In the wake of Stan, which demolished riverside neighborhoods in towns around the country, Guatemala saw a sharp drop in international visitors. Even though most of the tourist infrastructure was untouched, travelers understandably canceled plans to visit in the face of dire video and uncertain conditions. But tourism is now Guatemala's biggest industry. And at the start of high season, locals are worried they will be more buffeted by the economic fall-off than by the hurricane.

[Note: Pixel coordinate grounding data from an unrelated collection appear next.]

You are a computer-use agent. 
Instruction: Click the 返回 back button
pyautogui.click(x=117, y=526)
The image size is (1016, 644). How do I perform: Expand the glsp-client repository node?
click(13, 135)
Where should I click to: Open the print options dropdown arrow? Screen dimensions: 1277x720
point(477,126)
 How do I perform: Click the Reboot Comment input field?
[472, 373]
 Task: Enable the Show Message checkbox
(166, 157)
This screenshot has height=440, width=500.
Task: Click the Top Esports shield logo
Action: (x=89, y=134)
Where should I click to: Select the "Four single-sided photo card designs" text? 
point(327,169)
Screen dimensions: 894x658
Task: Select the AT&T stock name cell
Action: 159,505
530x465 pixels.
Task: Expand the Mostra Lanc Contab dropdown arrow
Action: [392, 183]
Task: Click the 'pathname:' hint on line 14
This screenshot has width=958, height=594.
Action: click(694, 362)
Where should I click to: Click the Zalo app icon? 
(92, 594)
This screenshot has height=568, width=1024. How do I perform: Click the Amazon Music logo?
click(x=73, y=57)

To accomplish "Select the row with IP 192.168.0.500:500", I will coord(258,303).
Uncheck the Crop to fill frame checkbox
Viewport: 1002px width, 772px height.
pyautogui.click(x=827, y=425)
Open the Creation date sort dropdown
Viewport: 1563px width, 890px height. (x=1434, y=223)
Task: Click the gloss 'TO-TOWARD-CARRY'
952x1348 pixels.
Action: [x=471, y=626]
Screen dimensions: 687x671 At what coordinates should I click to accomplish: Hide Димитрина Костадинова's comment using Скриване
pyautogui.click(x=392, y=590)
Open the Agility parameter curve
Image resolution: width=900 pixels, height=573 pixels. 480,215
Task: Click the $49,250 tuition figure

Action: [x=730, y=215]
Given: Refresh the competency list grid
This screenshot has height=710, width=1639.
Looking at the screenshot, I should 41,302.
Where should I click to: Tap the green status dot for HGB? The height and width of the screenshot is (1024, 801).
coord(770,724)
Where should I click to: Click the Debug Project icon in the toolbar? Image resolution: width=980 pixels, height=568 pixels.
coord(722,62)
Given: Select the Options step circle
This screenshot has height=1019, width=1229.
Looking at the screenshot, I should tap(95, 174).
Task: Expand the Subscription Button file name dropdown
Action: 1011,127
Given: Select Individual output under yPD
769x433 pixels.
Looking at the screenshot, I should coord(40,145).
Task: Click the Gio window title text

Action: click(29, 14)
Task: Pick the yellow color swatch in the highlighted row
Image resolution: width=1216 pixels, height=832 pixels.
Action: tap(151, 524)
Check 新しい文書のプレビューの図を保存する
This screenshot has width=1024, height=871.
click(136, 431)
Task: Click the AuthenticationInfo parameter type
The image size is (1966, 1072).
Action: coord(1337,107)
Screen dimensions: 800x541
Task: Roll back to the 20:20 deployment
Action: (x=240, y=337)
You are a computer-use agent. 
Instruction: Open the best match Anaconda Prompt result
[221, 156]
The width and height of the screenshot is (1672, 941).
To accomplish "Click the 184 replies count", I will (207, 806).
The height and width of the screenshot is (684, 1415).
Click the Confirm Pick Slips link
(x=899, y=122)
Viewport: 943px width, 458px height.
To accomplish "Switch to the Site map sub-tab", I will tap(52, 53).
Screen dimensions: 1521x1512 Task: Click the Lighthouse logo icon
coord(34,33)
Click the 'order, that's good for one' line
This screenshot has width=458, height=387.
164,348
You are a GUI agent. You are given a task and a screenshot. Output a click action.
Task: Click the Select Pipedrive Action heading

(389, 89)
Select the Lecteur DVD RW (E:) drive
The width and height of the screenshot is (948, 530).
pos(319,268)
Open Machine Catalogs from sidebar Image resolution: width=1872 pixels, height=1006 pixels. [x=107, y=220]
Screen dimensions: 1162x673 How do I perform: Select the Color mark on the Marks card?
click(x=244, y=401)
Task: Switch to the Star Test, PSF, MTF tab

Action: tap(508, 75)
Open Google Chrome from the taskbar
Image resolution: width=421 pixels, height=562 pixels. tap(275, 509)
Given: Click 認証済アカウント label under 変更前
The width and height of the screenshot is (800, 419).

"Tourism has become not only the major source of income for the country, but the major tool for development in many regions," said Guillermo Castillo, Guatemala's ambassador to the United States. "We hope this will just have a small impact in the short term once people see that the country is standing and back in business. The nicest period of the year is about to start, beautiful sunny days from here to January." In fact, there are signs the slump may be short-lived. Of the big three attractions that make up the typical Guatemalan itinerary -- Antigua, the Mayan ruins at Tikal and the spectacular vistas of Lake Atitlan -- two dodged hurricane damage completely. The 16th-century streets of Antigua are open for business. And at Tikal, which is reached by a short flight from Guatemala City to the country's remote northeast corner, the millennial hush of temples towering over the rain forest canopy is undisturbed.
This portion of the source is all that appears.